Number 3: 1980 1500m World Record, Koblenz, Germany. 3:31.40
“I’m not sure Ovett’s really looking for that world record” -Commentator
One of the special things about this particular world record was that just 48 hours earlier Ovett had won the Golden Mile in London, beating a star-studded field which included 3 of the previous 4 world record holders over one mile.
Under lights, on a calm night, Ovett was dragged to a fast time by German, Thomas Wessinghage. The world record stood for 3 years.
Number 2: 1983 1500m World Record, Rieti, Italy. 3:30.77
It is fair to say that come 1983, Ovett’s best years were behind him, which makes this 3:30.77 1500m world record that much more impressive.
This run came in the wake of a disappointing showing by Ovett in the Helsinki World Championships where he finished 4th, fellow countryman Steve Cram triumphed.
Post-Helsinki, Ovett set about getting back his world Mile record. He had a close call on his favourite Koblenz track in West Germany, before shocking the world in windy conditions in Rieti.
His splits were:
- 400m: 54.4
- 700m: 1:37.5
- 1000m: 2:35.2
- Last 300m: 41.63
- Last 400m: 55.6
- Last 200m: 28.0
Number 1: 1980 Olympic 800m Gold Moscow
The world seemed shocked when Ovett beat Coe to win Olympic gold. But if they were, Ovett certainly wasn’t.

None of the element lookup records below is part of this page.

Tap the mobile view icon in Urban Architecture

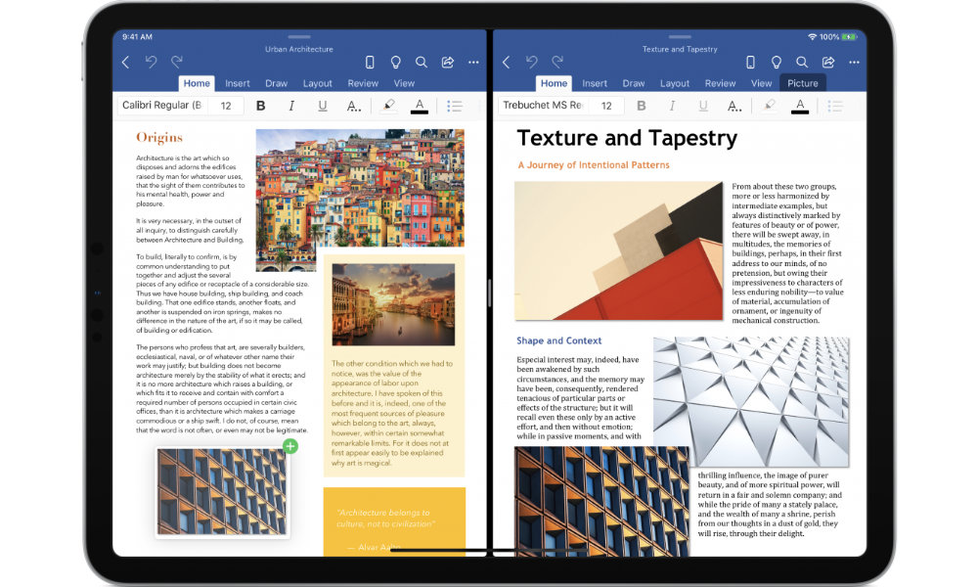pyautogui.click(x=370, y=63)
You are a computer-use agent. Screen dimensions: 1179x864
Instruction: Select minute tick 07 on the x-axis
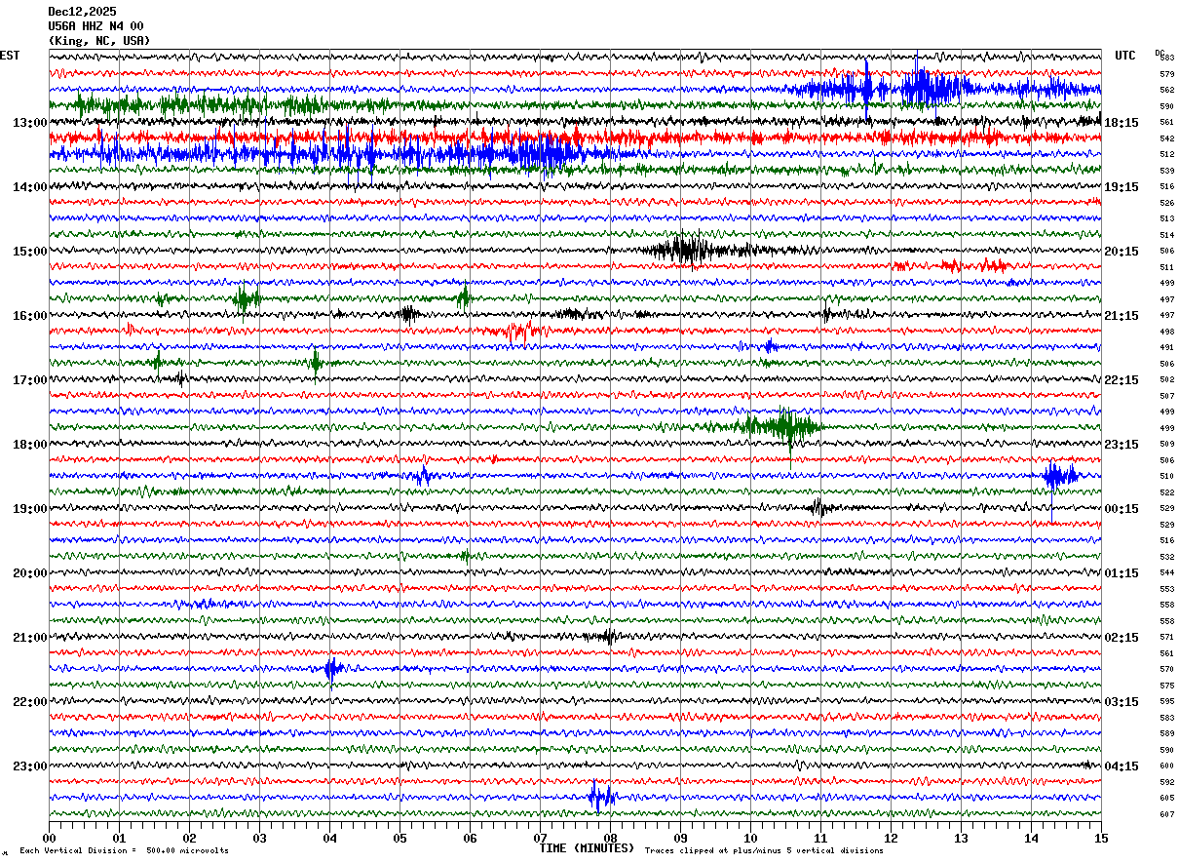[x=540, y=838]
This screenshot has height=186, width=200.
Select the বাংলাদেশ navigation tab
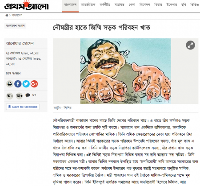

As Ovett explained to the UK’s The Mirror in 2012:
“To beat Seb in the 800m in Moscow was not a big shock to me
It might have surprised people because he was the world record holder, but I had beaten Seb in Prague (at the European championships in 1978).
I remember coming off the final bend and thinking, ‘where’s Seb?’ Not for the first time, I was probably paying too much attention to one man who wasn’t even in the picture instead of focusing on the race itself.
And when I crossed the line, it was almost a case of ‘what’s the big deal?’ This was supposed to be the race of the century, one of the great Olympic duels, two rivals going hammer and tongs down the straight. But it was almost like being in a dream. I thought, ‘you’re Olympic champion, what was all the fuss about?’ It was unreal.”